FAMBF ist das Framework, das ich für eigenverantwortliche Trader entwickelt habe, die ihre Strategie auf dem eigenen Konto bereits sauber laufen haben, aber die halbe Woche damit verbringen, Signale zu verpassen oder sich den Einstieg im letzten Moment selbst auszureden. Vor jeder Zeile Code steht ein unterschriebenes Risiko-Mandat. Die Ausführung stürzt bei Reconnects (Verbindungsabbrüchen) nicht ab und kommt mit teilweise gefüllten Orders sauber zurecht. Die Logs lesen sich ohne Übersetzer, und den Kill Switch (Notausschalter) haben Sie jederzeit auf dem Telefon griffbereit. Ihr Geld verlässt nie Ihre Börse, und am Ende des Projekts gehört der Quellcode Ihnen.

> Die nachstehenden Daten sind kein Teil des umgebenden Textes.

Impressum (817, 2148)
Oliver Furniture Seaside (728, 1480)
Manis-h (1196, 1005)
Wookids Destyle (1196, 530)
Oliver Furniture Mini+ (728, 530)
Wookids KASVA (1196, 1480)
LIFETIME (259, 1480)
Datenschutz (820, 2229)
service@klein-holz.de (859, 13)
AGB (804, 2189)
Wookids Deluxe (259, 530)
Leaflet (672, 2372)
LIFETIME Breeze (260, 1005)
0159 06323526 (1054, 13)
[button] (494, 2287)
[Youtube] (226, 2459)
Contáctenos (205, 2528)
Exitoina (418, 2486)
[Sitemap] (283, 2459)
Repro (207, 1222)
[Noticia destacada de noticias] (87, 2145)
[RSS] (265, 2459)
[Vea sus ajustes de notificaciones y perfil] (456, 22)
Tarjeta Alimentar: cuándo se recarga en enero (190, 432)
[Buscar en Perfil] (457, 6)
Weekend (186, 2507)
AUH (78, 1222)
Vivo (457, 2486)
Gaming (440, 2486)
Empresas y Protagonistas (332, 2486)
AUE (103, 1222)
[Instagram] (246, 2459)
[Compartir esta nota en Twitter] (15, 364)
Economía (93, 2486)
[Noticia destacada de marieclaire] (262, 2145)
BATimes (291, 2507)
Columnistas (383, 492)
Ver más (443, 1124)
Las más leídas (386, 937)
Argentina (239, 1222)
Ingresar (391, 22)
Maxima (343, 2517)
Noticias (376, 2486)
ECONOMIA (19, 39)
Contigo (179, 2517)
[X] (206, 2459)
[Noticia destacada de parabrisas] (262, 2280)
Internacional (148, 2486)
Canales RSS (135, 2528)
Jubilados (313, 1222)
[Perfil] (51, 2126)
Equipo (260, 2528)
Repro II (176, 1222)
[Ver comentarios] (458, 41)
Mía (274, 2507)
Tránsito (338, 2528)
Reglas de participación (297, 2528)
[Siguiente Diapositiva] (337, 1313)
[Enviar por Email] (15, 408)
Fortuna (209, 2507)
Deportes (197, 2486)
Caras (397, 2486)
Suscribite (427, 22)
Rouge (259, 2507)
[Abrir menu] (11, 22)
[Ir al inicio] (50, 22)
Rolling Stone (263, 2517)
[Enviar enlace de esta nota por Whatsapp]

Wer ein paar Jahre ernsthaft handelt, weiß: Es ist selten die Strategie selbst, die den Schaden anrichtet. Der größte Teil des Verlusts entsteht aus der Lücke zwischen dem, was die Regeln vorschreiben, und dem, was Sie tatsächlich tun, wenn das Signal um drei Uhr morgens kommt, mitten in einem Meeting oder während sich der Markt schneller bewegt, als Sie denken können.
Zwanzig Minuten später schauen Sie auf den Chart — und der Einstieg ist weg. Oder schlimmer: Sie halten eine Position, die Ihnen der Markt zugespielt hat, während Sie mit etwas anderem beschäftigt waren. In manchen Wochen geht das gut. In anderen Wochen ist es der Unterschied zwischen einem sauberen Monat und einem, über den man lieber schweigt.
Den Gewinner zwei Ticks zu früh schließen, weil Sie nervös werden. Den Verlierer halten, weil er ja zurückkommen muss. Die Regel heute übergehen, weil heute, ausgerechnet heute, das Setup anders aussieht. In dem Moment wirkt nichts davon besonders teuer. Auf das Jahr gerechnet ergibt es am Ende oft den größten Teil dessen, was die Strategie eigentlich hätte einbringen sollen.
Die meisten Retail-Trading-Bots werden als kompilierter Code oder als SaaS-Dashboard ausgeliefert, in das Sie nicht hineinschauen können. Wenn etwas schiefgeht, gibt es nichts zu prüfen. Welcher Filter hat das Signal abgelehnt? Warum ist die Position plötzlich doppelt so groß wie geplant? Spricht das System überhaupt noch mit der Börse? Sie merken es am P&L (Gewinn und Verlust), und bis dahin ist der Schaden längst entstanden.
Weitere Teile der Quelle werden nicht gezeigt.